Text section:
════

17.2 Arbitration Panel
If an attempt at settlement has failed, the disputes shall be finally settled under the Rules of Conciliation and Arbitration of the American Arbitration Association.
Each Party shall appoint a member to a three-person panel. The two members so appointed shall within twenty (20) days agree upon a third member who shall be a jurist and chair the panel. If the two members fail to appoint the third member within thirty (30) days, he will be appointed by the President of the American Arbitration Association. The panel shall meet in Puerto Rico and apply the laic of the Commonwealth of Puerto Rico.
17.3 Judgment
The arbitral award shall be substantiated in writing and the findings shall be final and binding for both parties. This arbitration procedure shall be a condition precedent to any right of legal action. The panel shall decide *24 on the matter of costs of the arbitration.

During the course of performance, various disputes arose between the parties, which they were unable to resolve. The contract was eventually terminated by PRTC, pursuant to the contract’s termination clause, effective January 2, 1993. On September 13, 1993, USPhone commenced arbitration against PRTC, before the American Arbitration Association (“AAA”). Three years later, following various procedural skirmishes regarding the choice of a neutral arbitrator, the United States District Court for the District of Puerto Rico ordered the parties to proceed to arbitration. U.S. Phone Mfg. Corp. v. P.R. Tel. Co., Civ. No. 96-1265CCC, slip op. at 5 (D.P.R. Sept. 30,1996).

An AAA panel was convened in June 1997 and spent over two years considering the matter. More than a decade after the initial request for arbitration, on March 4, 2003, a unanimous panel awarded US-Phone $2,552,123.99 in damages basing its decision on a record including “approximately 10 days of testimony ... 1900 pages of transcripts, and approximately 175 exhibits, including physical evidence, as well as documents comprising approximately 1700 pages.” As is common in arbitration awards, the arbitrators’ decision contained no discussion of the arbitrators’ reasoning. See, e.g., Raytheon Co. v. Automated Bus. Systems, Inc., 882 F.2d 6, 8 (1st Cir.1989).

════

Supplied records:
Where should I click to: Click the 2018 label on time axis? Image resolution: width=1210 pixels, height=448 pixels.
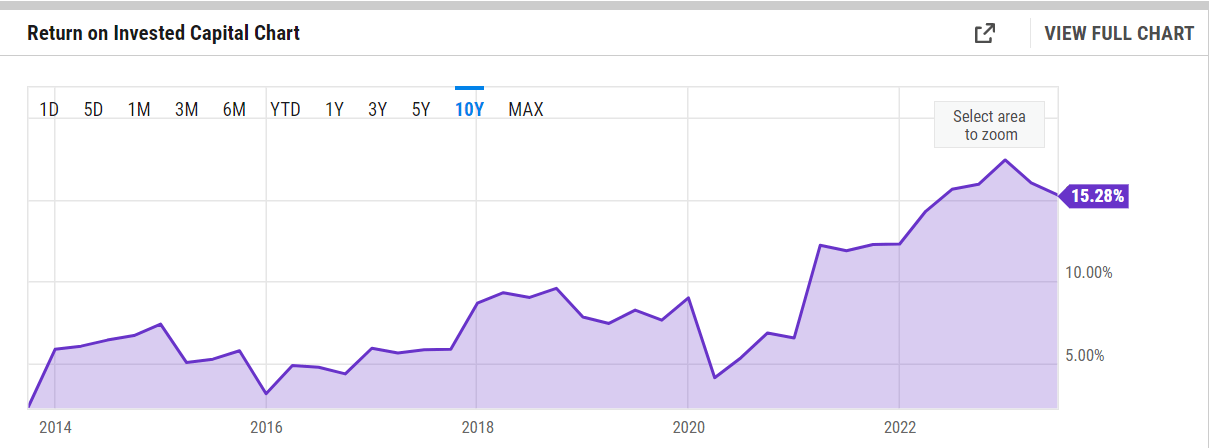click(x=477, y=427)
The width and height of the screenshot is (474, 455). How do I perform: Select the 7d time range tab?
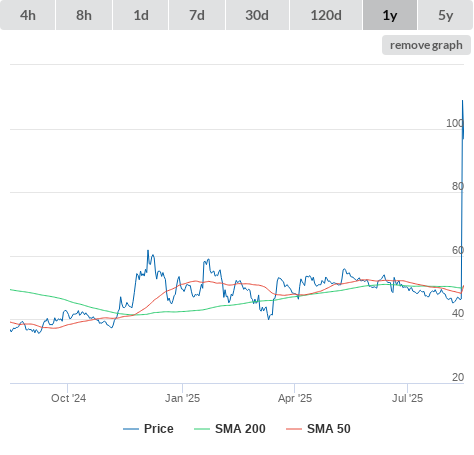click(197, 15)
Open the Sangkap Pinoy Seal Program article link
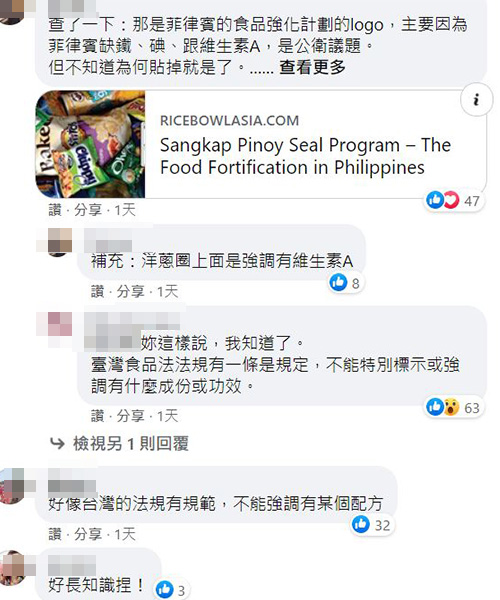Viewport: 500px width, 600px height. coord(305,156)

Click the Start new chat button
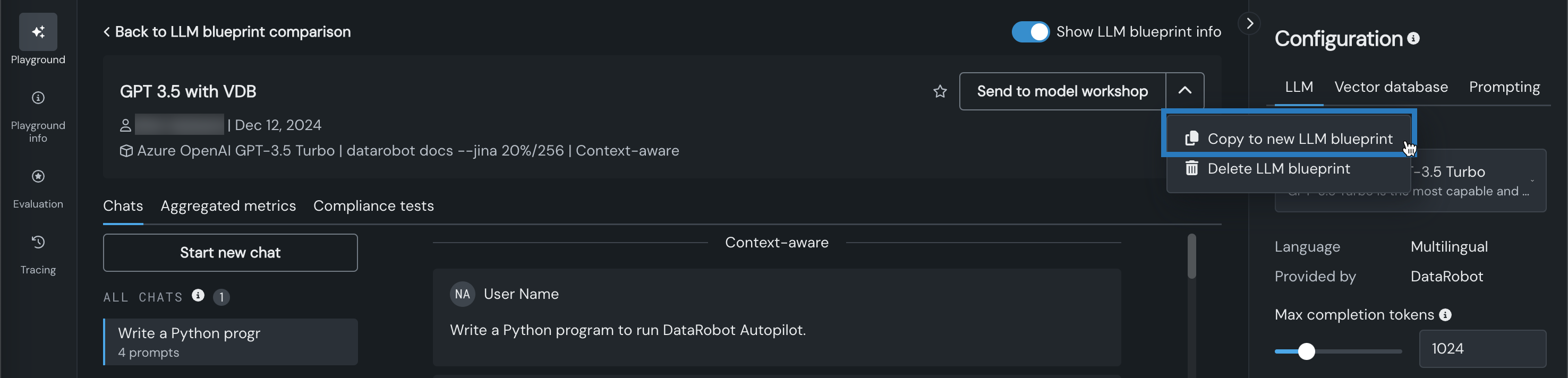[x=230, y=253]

════

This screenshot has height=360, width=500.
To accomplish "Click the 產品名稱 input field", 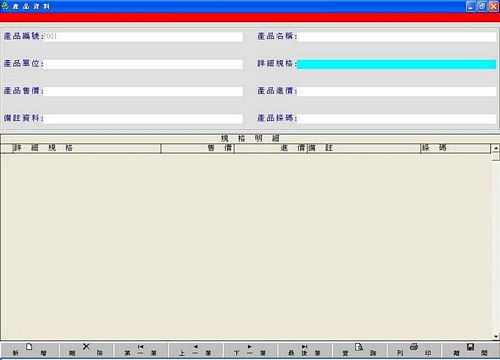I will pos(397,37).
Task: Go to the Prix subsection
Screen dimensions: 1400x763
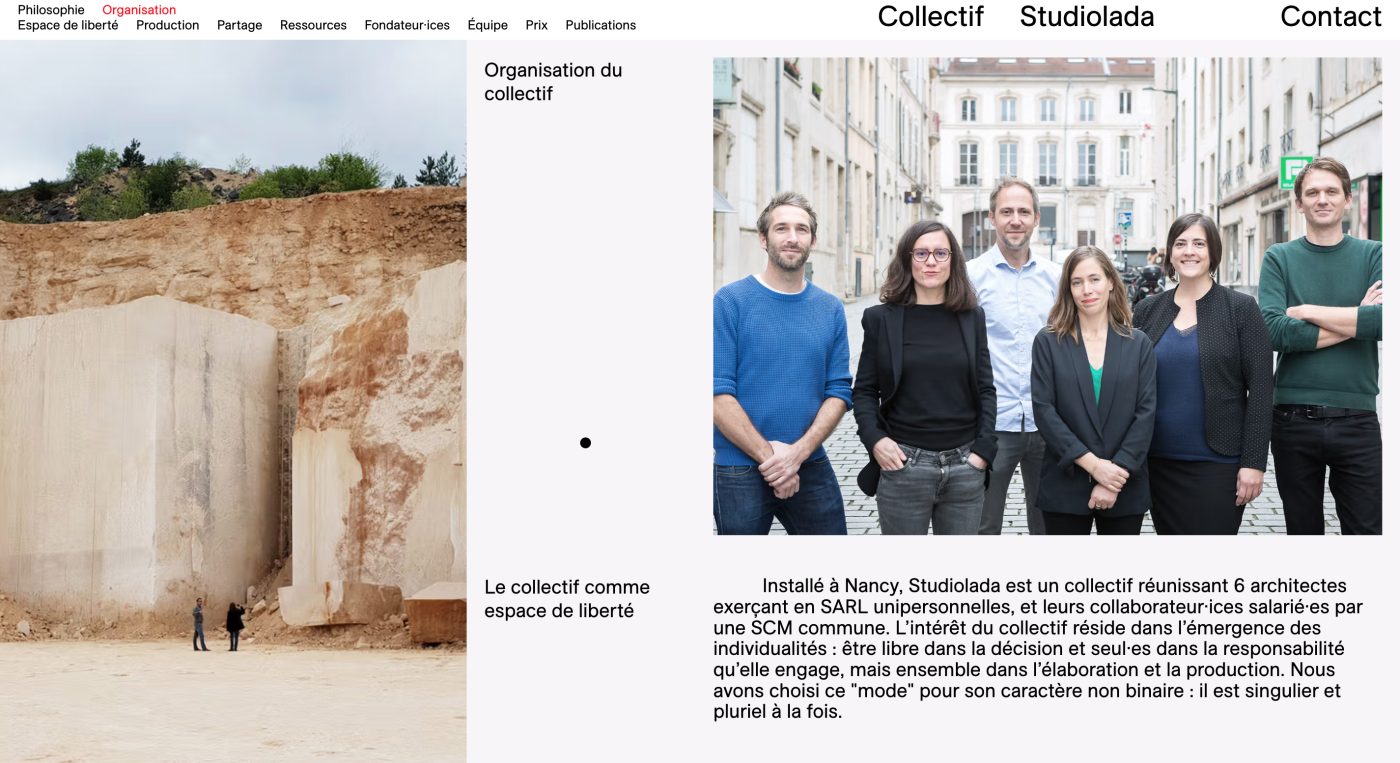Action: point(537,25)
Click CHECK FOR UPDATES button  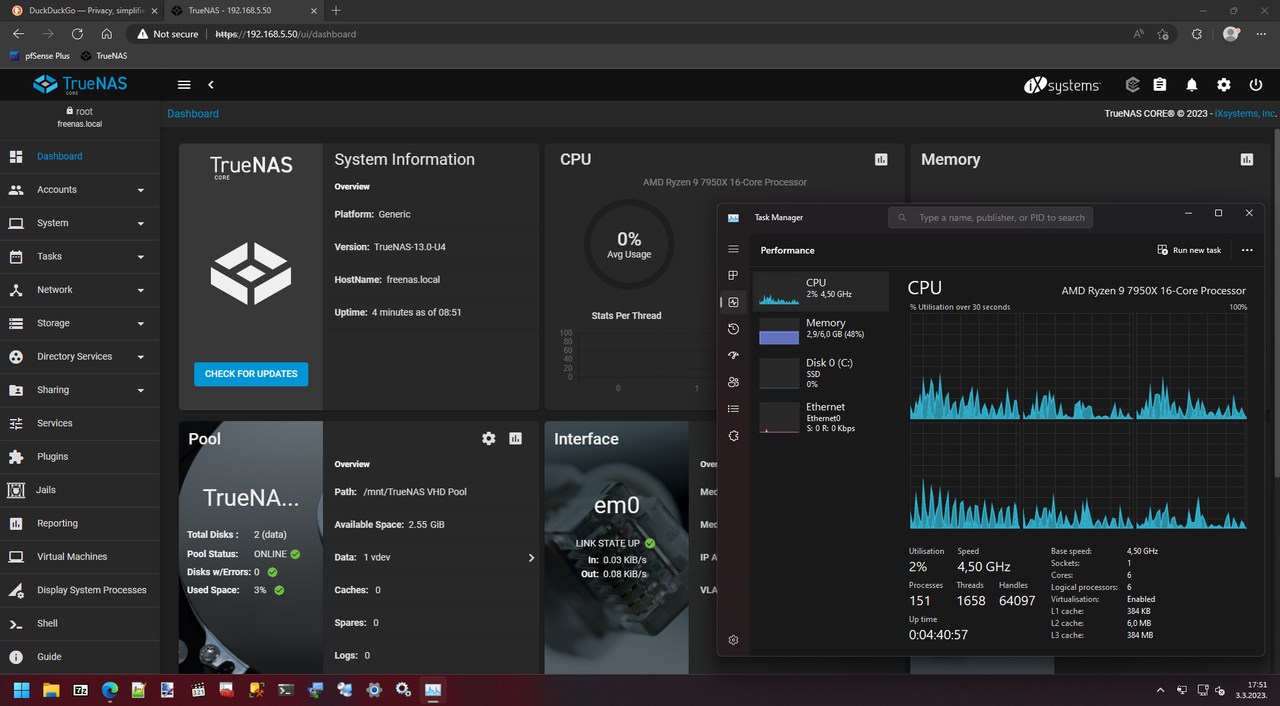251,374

════

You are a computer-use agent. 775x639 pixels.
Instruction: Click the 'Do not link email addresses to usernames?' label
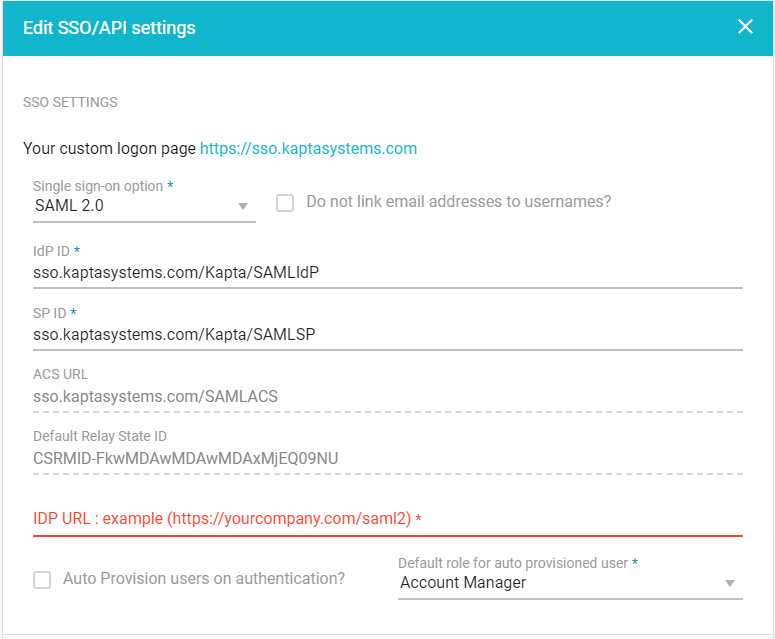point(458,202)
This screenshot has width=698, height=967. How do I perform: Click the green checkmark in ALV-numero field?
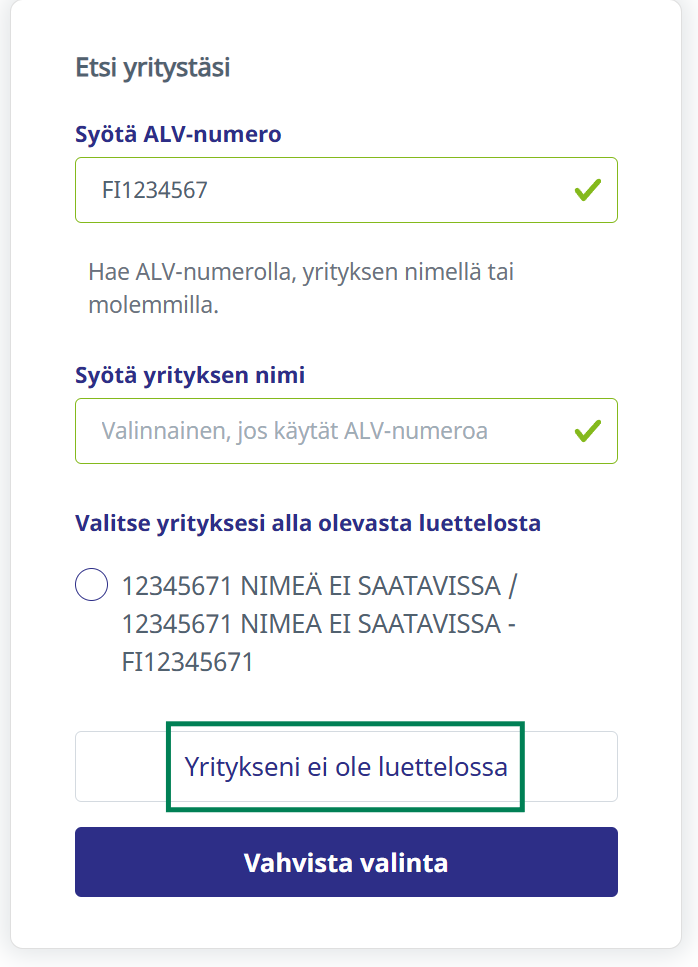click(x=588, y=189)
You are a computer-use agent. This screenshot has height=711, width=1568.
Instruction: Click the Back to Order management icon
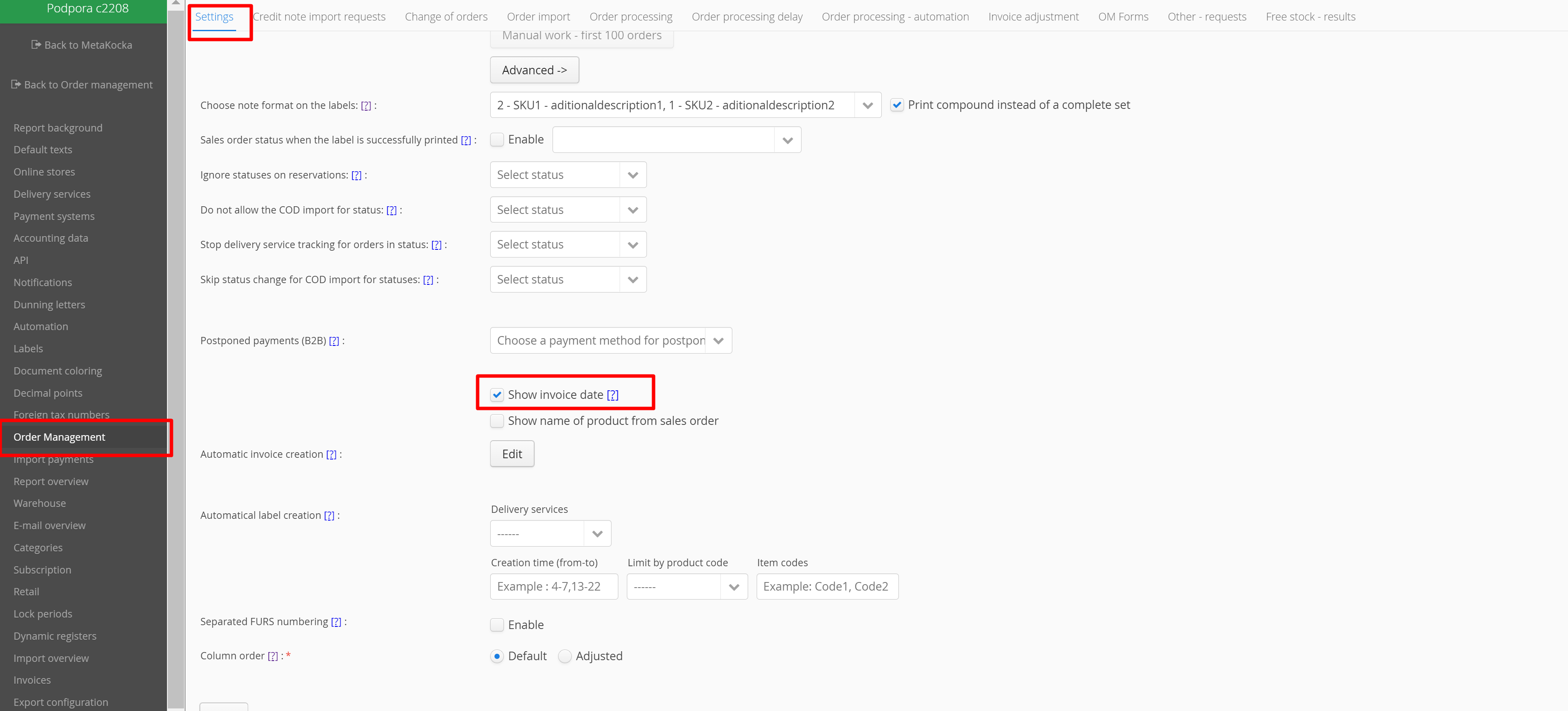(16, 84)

════

Task statement: From the arbitration excerpt above, reproduce everything from "17.2 Arbitration Panel" down to "Arbitration of the American Arbitration Association." word for word.

Exercise solution:
17.2 Arbitration Panel
If an attempt at settlement has failed, the disputes shall be finally settled under the Rules of Conciliation and Arbitration of the American Arbitration Association.